Apr 27–28 — the rules get personal
On April 27, the work moved into operations: a Picklist Compare to surface mismatches between SQL and the staging spreadsheet, a Stale Orders dashboard, sync verification across systems. A NIC flap on VIRTUAL20 was diagnosed live, mid-conversation, by reading the event log in real time.
Then on the night of April 28, at 1:30 AM, the Raw Material to Purchases bridge took shape — first as V1, then as V2a after John pushed back. That session is the one where John named a permanent rule out loud: “Try before you buy.” Don’t propose a UI Eli hasn’t actually clicked through. Don’t ship a query Eli hasn’t actually run. The phrase went into Eli’s checklist that same night and never came back out.
Edson’s costs are not negotiated in code. They live in a workbook called Gross Material Weights, owned by a man named JohnF. PCS/LB, GMW, dollars-per-pound, Tot Mat, Labor, Clean, HT, Raw Total, HT Total — every number on the platform’s InventoryPartCosts page traces back to a JohnF formula. The platform’s job is to mirror him, never to override him.
May 1–6 — the floor learns its plan
May 1 brought AssemblySchedule and ProductionSchedule — the floor’s plan, visible to the floor, in the floor’s language. The next morning, a Saturday, the big one shipped: the Edson Inventory Bin and Lot Pipeline overhaul. Receipts, transfers, adjustments — all reconciled against bin-and-lot identity, not just part number. A part number alone was no longer enough. Where the metal lived mattered.
By May 6, Process Sheets Phase 1 went live. Each part number now had its own editable travel sheet — route, operations, tooling, with audit history baked in. The factory’s tribal knowledge began moving from clipboards into a system that could share it.
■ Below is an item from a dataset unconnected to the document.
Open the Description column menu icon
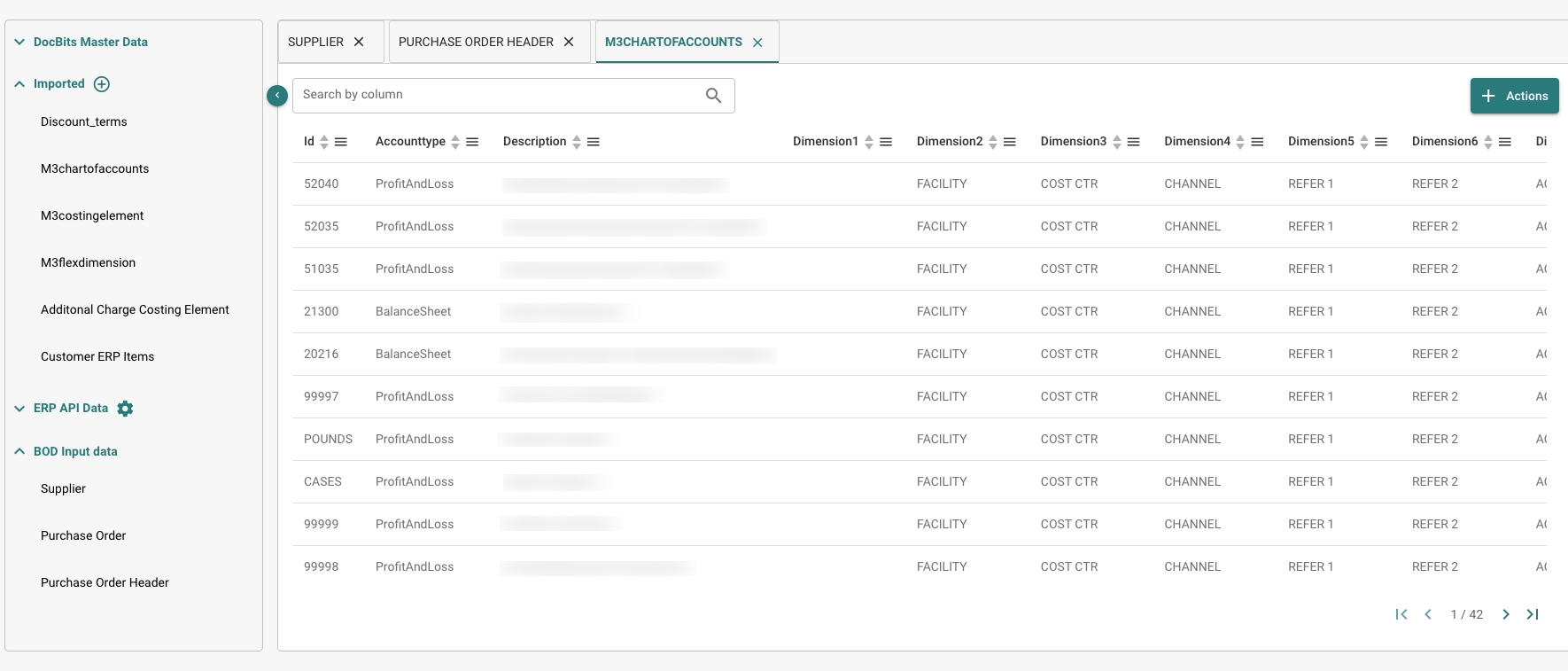Image resolution: width=1568 pixels, height=671 pixels. pyautogui.click(x=594, y=142)
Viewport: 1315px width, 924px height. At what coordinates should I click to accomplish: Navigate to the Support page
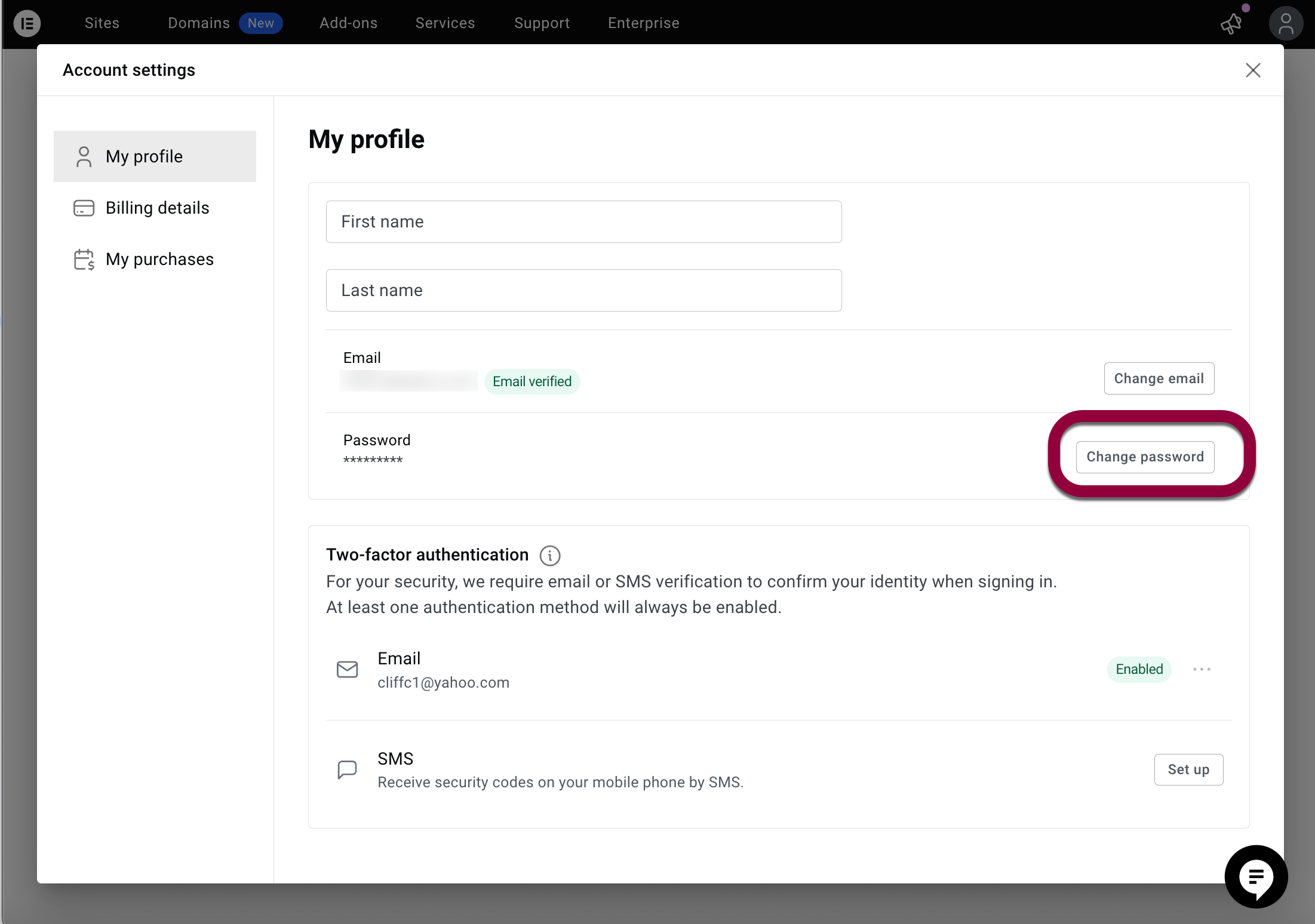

Public marketing site (slide-deck Home, Products, Capabilities, History, Contact, Rivetology) with self-perpetuating edsonmfg_theme; Picklist Compare; Stale Orders; sync verification; RM ↔ Purchases bridge V1/V2a; AssemblySchedule and ProductionSchedule; Inventory Bin and Lot Pipeline overhaul; Process Sheets Phase 1 with per-part audit history.
Edson didn’t just become another site under the umbrella. It taught the umbrella what it means to be measured in tenths.